Transport Analytics Training Series - Last Revision: October 2022

The Capacitated Vehicle Routing Problem¶

image.png

It appears that we are on to something!

The mTSP model gave us some promising results, so we decided to go ahead with the multiple delivery campaigns that will run in parallel. But it turns out that the sleighs have limited capacity.

Can you help?

We knew that the mTSP model is not the ideal solution.
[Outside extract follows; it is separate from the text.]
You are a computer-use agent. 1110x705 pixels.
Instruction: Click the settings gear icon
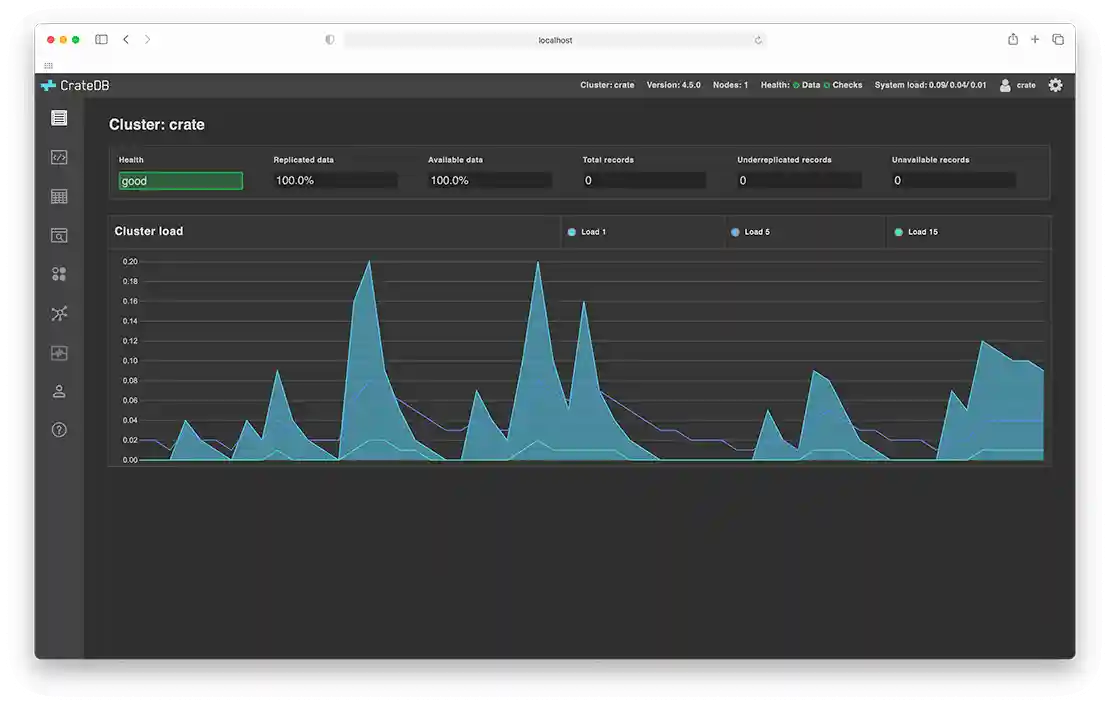(1055, 85)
Not only are the tours uneven, but we have no way to take into account the capacity of the vehicle, or the possibility that the nodes have different levels of demand.

If we would like to incorporate these aspects in our analysis, then we would need to follow a VRP-based approach.

In [1]:
import numpy as np
import matplotlib
import matplotlib.pyplot as plt
import seaborn as sns; sns.set()
from sklearn.datasets import make_blobs

%matplotlib inline

plot_size   = 30
plot_width  = 38
plot_height = 20

params = {'legend.fontsize': 'large',
          'figure.figsize': (plot_width,plot_height),
          'axes.labelsize': plot_size,
          'axes.titlesize': plot_size,
          'xtick.labelsize': plot_size*0.75,
          'ytick.labelsize': plot_size*0.75,
          'axes.titlepad': 25}
plt.rcParams.update(params)
In [2]:
num_customer = 10
num_facility = 1
num_vehicles = 3
In [3]:
center_box = (100, 200)

cust_coord, _  = make_blobs(n_samples=num_customer, 
                            centers=2, 
                            cluster_std=20, 
                            center_box=center_box,  
                            random_state = 2)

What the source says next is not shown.